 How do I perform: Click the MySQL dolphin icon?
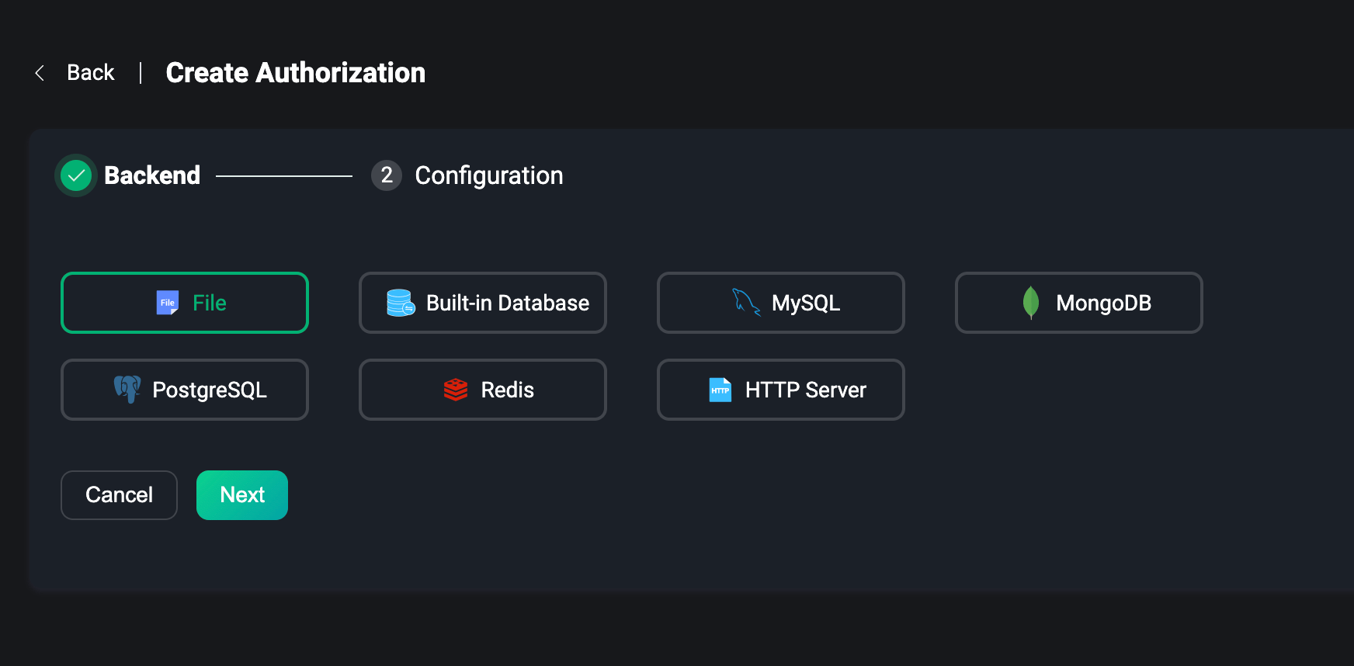coord(746,303)
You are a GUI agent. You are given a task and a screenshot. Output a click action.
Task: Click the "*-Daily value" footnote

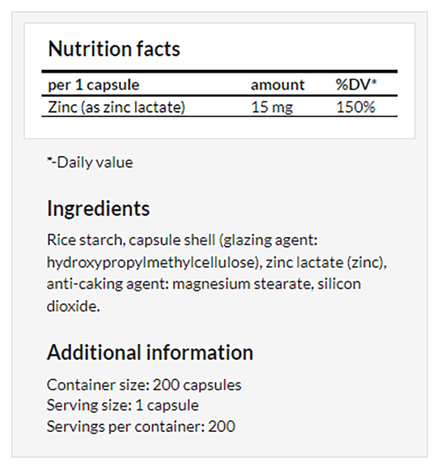pyautogui.click(x=90, y=162)
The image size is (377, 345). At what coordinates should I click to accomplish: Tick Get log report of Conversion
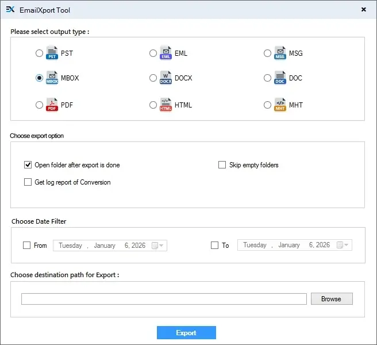pos(28,182)
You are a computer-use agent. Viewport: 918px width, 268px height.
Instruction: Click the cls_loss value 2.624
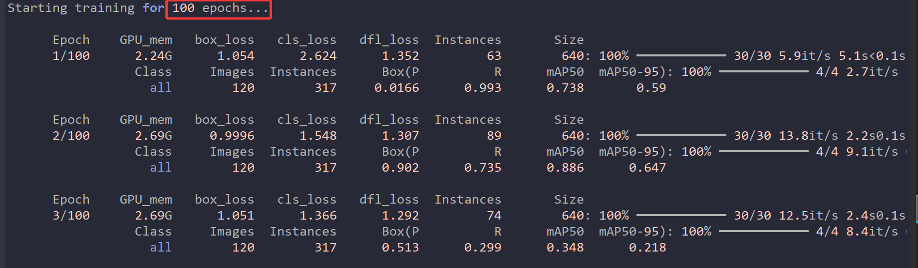[318, 56]
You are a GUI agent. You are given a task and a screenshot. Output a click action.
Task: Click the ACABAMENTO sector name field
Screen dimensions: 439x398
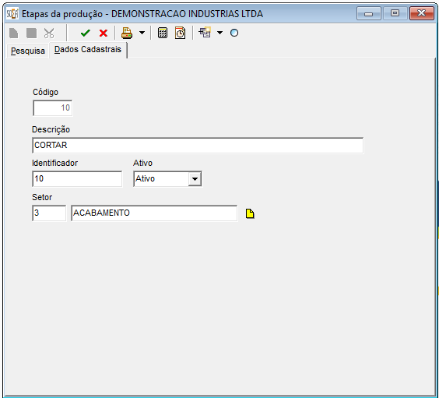tap(154, 213)
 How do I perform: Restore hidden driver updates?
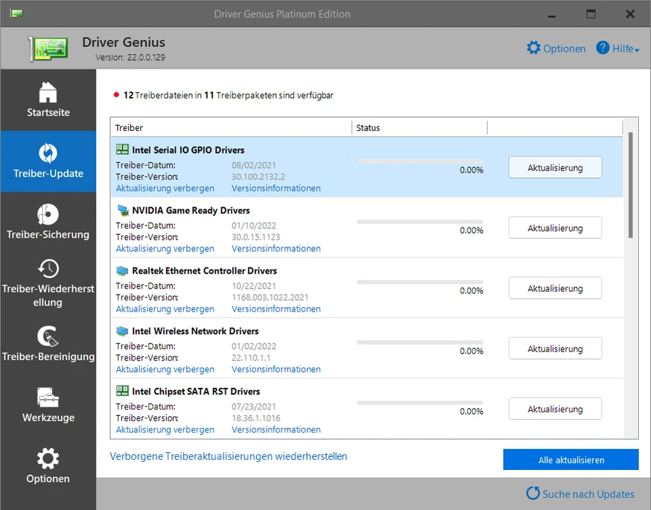[x=228, y=456]
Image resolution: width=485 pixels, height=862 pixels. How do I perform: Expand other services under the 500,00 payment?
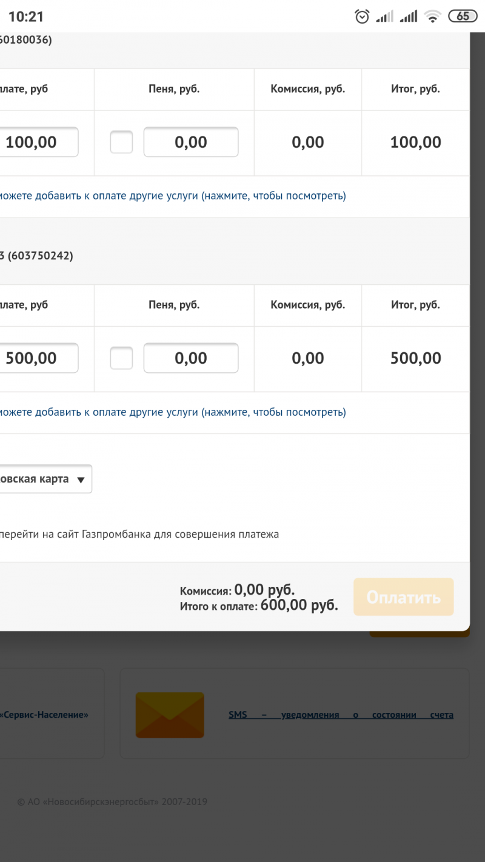click(x=172, y=412)

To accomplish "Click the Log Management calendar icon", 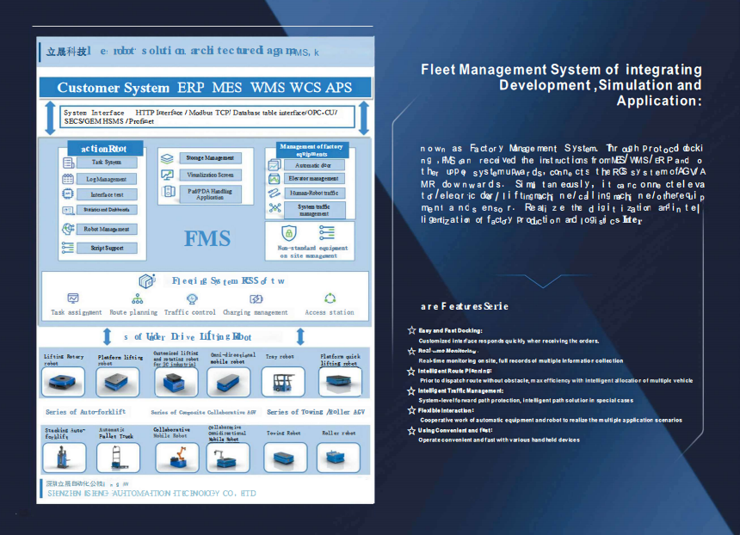I will pos(69,179).
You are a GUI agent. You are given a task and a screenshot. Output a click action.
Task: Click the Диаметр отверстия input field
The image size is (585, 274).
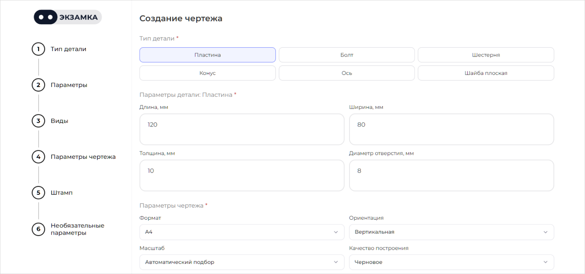pos(451,175)
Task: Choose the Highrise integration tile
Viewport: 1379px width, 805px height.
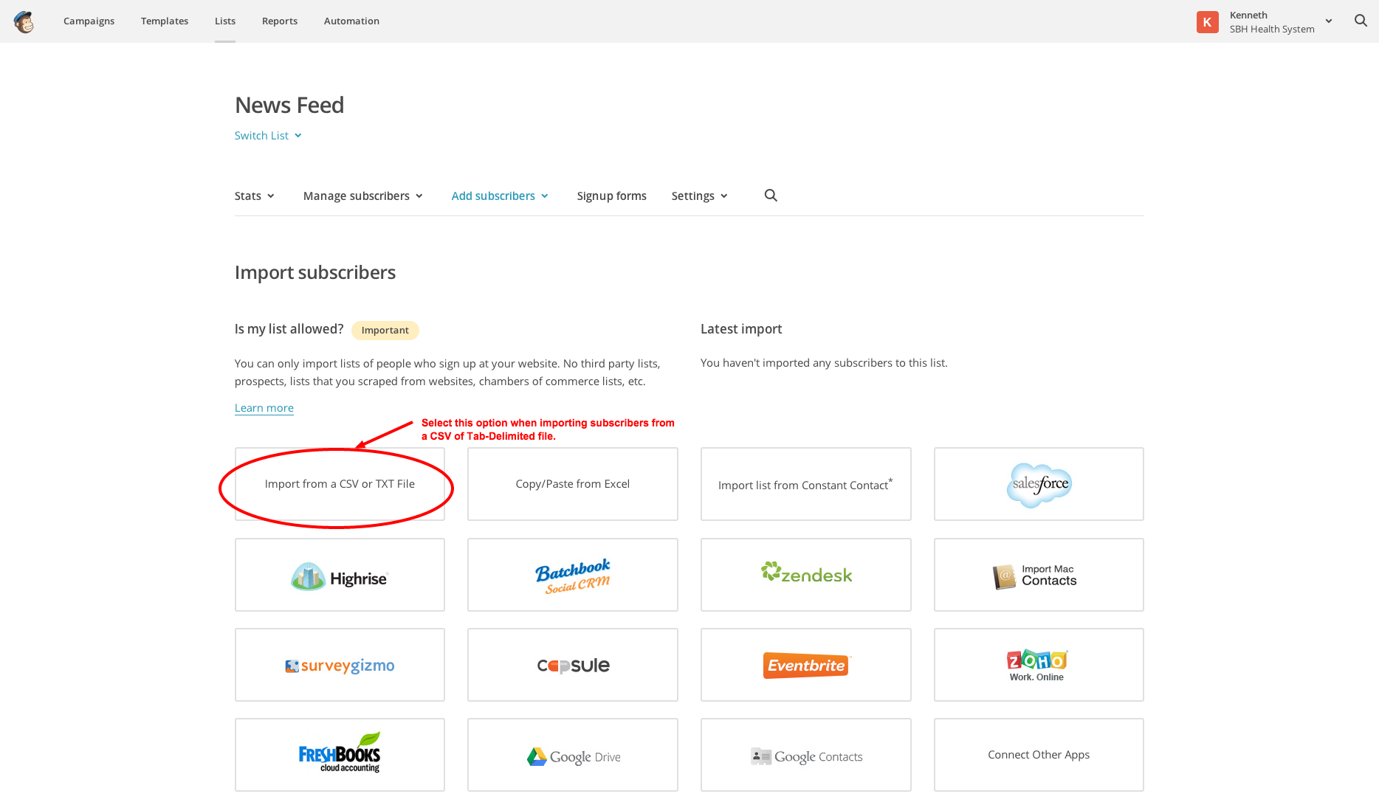Action: (x=340, y=575)
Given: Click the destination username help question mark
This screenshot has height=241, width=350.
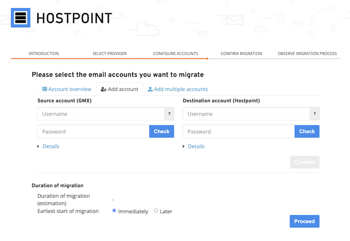Looking at the screenshot, I should [x=315, y=114].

⁂

■ **THE TASK**: When a line in the material above contains the word "field", copy that line out.

■ **REPLY TO THE EXERCISE**:
Task: Click the ACABAMENTO sector name field
Task: Click the Диаметр отверстия input field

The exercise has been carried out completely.